**任务清单:**
**1.** 根据关于靶向高通量测序的选文,用一到三句话说明 tHTS 所需成本为何低于 mHTS。
**2.** 接着关于靶向高通量测序的选文最后一句往下续写一段。

**节选文本:**
+---+

与 mHTS 相比:① tHTS 针对特定的病原微生物序列进行扩增,可以减少甚至无视人源序列对检测结果的影响;② tHTS 可以同时进行 DNA / RNA 测序,可以一次检测包括 RNA 病毒在内的病原微生物;③由于 tHTS 的病原检测图谱是经过筛选的,检测病原微生物的种类有限,故所需成本更低。
二、靶向高通量测序的临床应用
1.靶向高通量测序对病原微生物的检测效力
传统病原学检测方法,灵敏度低、耗时长。现有的分子诊断方法,如定量聚合酶链反应( quantitative polymerase chain re - action , qPCR )检测范围窄, mHTS 在技术原理上仍存在诸多不足。 tHTS 作为新兴的 HTS ,在技术原理上弥补了传统病原学检测的不足,改正了 mHTS 的一些缺陷。
Li 等设计了一个包括153种呼吸道感染病原体的 tHTS 测序平台,可以覆盖95%的常见呼吸道感染病原体。结果显示,102例呼吸道感染患者中 tHTS 的检出率为82.17%, mHTS 为86.51%,两者检出率的差异无统计学意义( P =0.41)。 tHTS 的成本仅为 mHTS 的1/4,故在保持高灵敏度的基础上, tHTS 在成本方面更具有优势。 tHTS 可以同时进行 DNA / RNA 测序,一次测序就可以完成对细菌、真菌、病毒和非典型病原体的检测。此外, tHTS 还单独检出了鼻病毒,其在临床应用上更具实用性。

+---+

已保存条目:
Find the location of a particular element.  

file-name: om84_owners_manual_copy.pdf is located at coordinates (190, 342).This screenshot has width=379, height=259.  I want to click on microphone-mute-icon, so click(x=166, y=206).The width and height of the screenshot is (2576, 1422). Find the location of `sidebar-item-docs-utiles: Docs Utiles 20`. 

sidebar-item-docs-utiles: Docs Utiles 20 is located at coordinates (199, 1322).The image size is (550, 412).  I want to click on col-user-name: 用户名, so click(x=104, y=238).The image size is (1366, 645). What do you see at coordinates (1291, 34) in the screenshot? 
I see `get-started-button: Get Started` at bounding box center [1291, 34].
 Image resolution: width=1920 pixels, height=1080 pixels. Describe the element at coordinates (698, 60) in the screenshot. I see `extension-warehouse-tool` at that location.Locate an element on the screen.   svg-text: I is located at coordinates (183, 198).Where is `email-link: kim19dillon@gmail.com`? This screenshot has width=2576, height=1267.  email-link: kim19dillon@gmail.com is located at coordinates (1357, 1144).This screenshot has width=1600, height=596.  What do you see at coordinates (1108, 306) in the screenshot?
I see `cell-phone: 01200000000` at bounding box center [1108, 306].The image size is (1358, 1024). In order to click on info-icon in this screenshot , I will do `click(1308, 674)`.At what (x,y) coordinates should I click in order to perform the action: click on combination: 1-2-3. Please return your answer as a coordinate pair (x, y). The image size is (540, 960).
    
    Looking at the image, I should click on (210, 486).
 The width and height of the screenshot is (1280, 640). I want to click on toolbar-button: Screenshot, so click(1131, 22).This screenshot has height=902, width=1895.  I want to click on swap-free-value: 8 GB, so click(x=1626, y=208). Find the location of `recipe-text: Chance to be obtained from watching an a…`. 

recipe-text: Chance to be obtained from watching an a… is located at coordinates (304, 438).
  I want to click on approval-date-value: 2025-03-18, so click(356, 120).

+---+

**逐题答案:**
**1.** tHTS 的病原检测图谱经过筛选,检测的病原微生物种类有限,因此所需成本更低。

**2.**
临床上常需要面对多种病原微生物引起的感染,这就需要一种能同时检测多种微生物的技术手段。研究表明, Sanger 测序在检测多重感染标本时,通常无法解释检测结果。虽然, mHTS 有助于多重感染的鉴定,但是并不能有效区分定植菌和病原菌。近年来,有研究提出基于16S rRNA 的 HTS 在多重微生物感染标本中有准确鉴定病原微生物种及定量细菌丰度的能力。 Pitashny 等进一步探索了基于16SrRNA的 tHTS 对多重感染的检测效力。研究发现,在 Sanger 测序阴性的标本中, tHTS 检测出8例阳性,均为多重细菌。 Robin 等纳入了2146例临床实践中的组织和液体标本,包括肺组织、浆膜液、骨组织、脑脊液、脓肿组织、心脏瓣膜等,分别使用培养方法、 Sanger 测序及 tHTS 对标本进行检测。在肺组织中,相较于 Sanger 测序, tHTS 的阳性率提高了300%。多重感染标本, tHTS 具有强大检测能力,故早期选择 tHTS 具有重要临床价值。
tHTS 对低载量微生物、苛养菌的检出也具有优势。研究发现,利用靶向捕获技术结合 mHTS 可以增加90%病毒核酸的载量,从而扩大目标微生物检测覆盖度,提高检测的可信度。研究表明,通过靶向捕获富集后,检出病毒的序列数增加了674倍,病毒基因组的覆盖度从2.1%提升至83.2%。得益于覆盖度的提高,捕获的 tHTS 可以用于分析基因组变异度高达58%的指环病毒。由此可见, tHTS 在一定程度上降低了检验结果的解读难度,更适合在临床上被广泛使用。
综上所述, tHTS 对于病原微生物的诊断效力不亚于现有分子诊断技术,且弥补了现有分子诊断技术的部分不足,在临床应用上具有更广的适用范围。此外,在不同类型的临床样本中, tHTS 也被证明了其在诊断方面的潜能,具体的诊断效力仍需要更多针对性的研究来探索。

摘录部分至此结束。